Rewrite all of the data below, replacing each "screenshot" with "image" and leaving everything else as it is.

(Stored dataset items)
--------------------

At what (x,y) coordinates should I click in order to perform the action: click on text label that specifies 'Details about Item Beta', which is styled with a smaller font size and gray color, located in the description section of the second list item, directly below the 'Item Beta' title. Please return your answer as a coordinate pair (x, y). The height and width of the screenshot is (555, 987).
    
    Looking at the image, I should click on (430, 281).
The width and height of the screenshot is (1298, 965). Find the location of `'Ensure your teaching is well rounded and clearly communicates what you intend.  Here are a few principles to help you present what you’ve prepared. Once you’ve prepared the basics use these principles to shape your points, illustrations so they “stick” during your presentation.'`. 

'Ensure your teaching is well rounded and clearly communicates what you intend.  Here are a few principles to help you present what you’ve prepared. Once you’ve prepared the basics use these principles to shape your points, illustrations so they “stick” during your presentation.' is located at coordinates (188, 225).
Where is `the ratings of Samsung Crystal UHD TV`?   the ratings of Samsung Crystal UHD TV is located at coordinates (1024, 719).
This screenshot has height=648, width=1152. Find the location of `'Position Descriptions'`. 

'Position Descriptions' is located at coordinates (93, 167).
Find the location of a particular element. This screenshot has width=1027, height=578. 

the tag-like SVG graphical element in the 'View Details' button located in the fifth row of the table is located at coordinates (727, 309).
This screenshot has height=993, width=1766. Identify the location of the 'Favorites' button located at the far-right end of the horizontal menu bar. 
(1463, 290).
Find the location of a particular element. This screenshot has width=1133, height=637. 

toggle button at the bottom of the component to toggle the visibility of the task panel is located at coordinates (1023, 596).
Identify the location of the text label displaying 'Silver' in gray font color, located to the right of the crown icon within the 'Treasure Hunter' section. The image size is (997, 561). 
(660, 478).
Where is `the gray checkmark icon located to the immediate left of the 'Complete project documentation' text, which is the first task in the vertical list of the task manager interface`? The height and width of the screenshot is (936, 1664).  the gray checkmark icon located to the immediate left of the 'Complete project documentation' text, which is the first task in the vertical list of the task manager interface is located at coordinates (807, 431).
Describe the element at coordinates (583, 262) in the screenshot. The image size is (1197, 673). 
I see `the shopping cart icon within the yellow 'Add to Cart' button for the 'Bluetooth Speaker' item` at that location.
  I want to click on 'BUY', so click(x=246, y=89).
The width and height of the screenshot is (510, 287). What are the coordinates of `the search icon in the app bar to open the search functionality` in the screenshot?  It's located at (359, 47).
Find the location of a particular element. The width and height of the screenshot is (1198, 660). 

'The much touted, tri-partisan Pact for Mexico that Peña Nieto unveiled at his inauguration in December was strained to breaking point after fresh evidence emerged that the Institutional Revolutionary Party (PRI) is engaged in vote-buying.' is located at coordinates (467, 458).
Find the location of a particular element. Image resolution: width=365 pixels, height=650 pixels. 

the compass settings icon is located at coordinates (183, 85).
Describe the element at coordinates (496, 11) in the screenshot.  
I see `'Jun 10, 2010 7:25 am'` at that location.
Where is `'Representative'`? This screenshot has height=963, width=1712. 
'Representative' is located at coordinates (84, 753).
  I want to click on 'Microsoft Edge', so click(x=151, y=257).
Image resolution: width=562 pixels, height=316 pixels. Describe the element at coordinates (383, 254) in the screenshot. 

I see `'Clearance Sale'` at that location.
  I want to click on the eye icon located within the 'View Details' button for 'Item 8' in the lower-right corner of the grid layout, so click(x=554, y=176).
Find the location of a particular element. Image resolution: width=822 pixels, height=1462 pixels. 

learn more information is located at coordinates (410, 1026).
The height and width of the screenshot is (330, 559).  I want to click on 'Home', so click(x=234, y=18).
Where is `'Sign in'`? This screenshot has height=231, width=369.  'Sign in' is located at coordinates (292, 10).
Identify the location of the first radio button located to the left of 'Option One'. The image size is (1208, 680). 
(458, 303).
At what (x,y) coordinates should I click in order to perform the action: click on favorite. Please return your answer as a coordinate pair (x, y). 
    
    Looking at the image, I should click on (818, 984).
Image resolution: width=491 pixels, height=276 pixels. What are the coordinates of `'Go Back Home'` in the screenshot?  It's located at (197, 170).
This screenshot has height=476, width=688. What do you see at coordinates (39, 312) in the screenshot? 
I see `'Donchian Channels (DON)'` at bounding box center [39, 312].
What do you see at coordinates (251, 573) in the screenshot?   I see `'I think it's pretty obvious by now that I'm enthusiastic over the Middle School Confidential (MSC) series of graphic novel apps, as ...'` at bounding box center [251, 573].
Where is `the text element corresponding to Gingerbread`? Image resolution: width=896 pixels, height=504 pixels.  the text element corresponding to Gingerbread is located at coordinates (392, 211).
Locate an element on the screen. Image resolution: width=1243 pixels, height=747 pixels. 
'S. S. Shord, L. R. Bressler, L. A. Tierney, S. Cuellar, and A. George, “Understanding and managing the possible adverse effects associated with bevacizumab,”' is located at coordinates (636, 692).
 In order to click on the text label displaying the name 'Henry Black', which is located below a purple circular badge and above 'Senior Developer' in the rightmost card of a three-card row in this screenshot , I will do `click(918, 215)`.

--------------------

* The response *
At what (x,y) coordinates should I click in order to perform the action: click on text label that specifies 'Details about Item Beta', which is styled with a smaller font size and gray color, located in the description section of the second list item, directly below the 'Item Beta' title. Please return your answer as a coordinate pair (x, y). The height and width of the image is (555, 987).
    
    Looking at the image, I should click on (430, 281).
The width and height of the image is (1298, 965). Find the location of `'Ensure your teaching is well rounded and clearly communicates what you intend.  Here are a few principles to help you present what you’ve prepared. Once you’ve prepared the basics use these principles to shape your points, illustrations so they “stick” during your presentation.'`. 

'Ensure your teaching is well rounded and clearly communicates what you intend.  Here are a few principles to help you present what you’ve prepared. Once you’ve prepared the basics use these principles to shape your points, illustrations so they “stick” during your presentation.' is located at coordinates (188, 225).
Where is `the ratings of Samsung Crystal UHD TV`?   the ratings of Samsung Crystal UHD TV is located at coordinates (1024, 719).
This image has height=648, width=1152. Find the location of `'Position Descriptions'`. 

'Position Descriptions' is located at coordinates (93, 167).
Find the location of a particular element. This image has width=1027, height=578. 

the tag-like SVG graphical element in the 'View Details' button located in the fifth row of the table is located at coordinates (727, 309).
This image has height=993, width=1766. Identify the location of the 'Favorites' button located at the far-right end of the horizontal menu bar. 
(1463, 290).
Find the location of a particular element. This image has width=1133, height=637. 

toggle button at the bottom of the component to toggle the visibility of the task panel is located at coordinates (1023, 596).
Identify the location of the text label displaying 'Silver' in gray font color, located to the right of the crown icon within the 'Treasure Hunter' section. The image size is (997, 561). 
(660, 478).
Where is `the gray checkmark icon located to the immediate left of the 'Complete project documentation' text, which is the first task in the vertical list of the task manager interface`? The height and width of the image is (936, 1664).  the gray checkmark icon located to the immediate left of the 'Complete project documentation' text, which is the first task in the vertical list of the task manager interface is located at coordinates (807, 431).
Describe the element at coordinates (583, 262) in the image. The image size is (1197, 673). 
I see `the shopping cart icon within the yellow 'Add to Cart' button for the 'Bluetooth Speaker' item` at that location.
  I want to click on 'BUY', so click(x=246, y=89).
The width and height of the image is (510, 287). What are the coordinates of `the search icon in the app bar to open the search functionality` in the image?  It's located at (359, 47).
Find the location of a particular element. The width and height of the image is (1198, 660). 

'The much touted, tri-partisan Pact for Mexico that Peña Nieto unveiled at his inauguration in December was strained to breaking point after fresh evidence emerged that the Institutional Revolutionary Party (PRI) is engaged in vote-buying.' is located at coordinates (467, 458).
Find the location of a particular element. Image resolution: width=365 pixels, height=650 pixels. 

the compass settings icon is located at coordinates (183, 85).
Describe the element at coordinates (496, 11) in the image.  
I see `'Jun 10, 2010 7:25 am'` at that location.
Where is `'Representative'`? This image has height=963, width=1712. 
'Representative' is located at coordinates (84, 753).
  I want to click on 'Microsoft Edge', so click(x=151, y=257).
Image resolution: width=562 pixels, height=316 pixels. Describe the element at coordinates (383, 254) in the image. 

I see `'Clearance Sale'` at that location.
  I want to click on the eye icon located within the 'View Details' button for 'Item 8' in the lower-right corner of the grid layout, so click(x=554, y=176).
Find the location of a particular element. Image resolution: width=822 pixels, height=1462 pixels. 

learn more information is located at coordinates (410, 1026).
The height and width of the image is (330, 559).  I want to click on 'Home', so click(x=234, y=18).
Where is `'Sign in'`? This image has height=231, width=369.  'Sign in' is located at coordinates (292, 10).
Identify the location of the first radio button located to the left of 'Option One'. The image size is (1208, 680). 
(458, 303).
At what (x,y) coordinates should I click in order to perform the action: click on favorite. Please return your answer as a coordinate pair (x, y). 
    
    Looking at the image, I should click on (818, 984).
Image resolution: width=491 pixels, height=276 pixels. What are the coordinates of `'Go Back Home'` in the image?  It's located at (197, 170).
This image has height=476, width=688. What do you see at coordinates (39, 312) in the image? 
I see `'Donchian Channels (DON)'` at bounding box center [39, 312].
What do you see at coordinates (251, 573) in the image?   I see `'I think it's pretty obvious by now that I'm enthusiastic over the Middle School Confidential (MSC) series of graphic novel apps, as ...'` at bounding box center [251, 573].
Where is `the text element corresponding to Gingerbread`? Image resolution: width=896 pixels, height=504 pixels.  the text element corresponding to Gingerbread is located at coordinates (392, 211).
Locate an element on the screen. Image resolution: width=1243 pixels, height=747 pixels. 
'S. S. Shord, L. R. Bressler, L. A. Tierney, S. Cuellar, and A. George, “Understanding and managing the possible adverse effects associated with bevacizumab,”' is located at coordinates (636, 692).
 In order to click on the text label displaying the name 'Henry Black', which is located below a purple circular badge and above 'Senior Developer' in the rightmost card of a three-card row in this image , I will do `click(918, 215)`.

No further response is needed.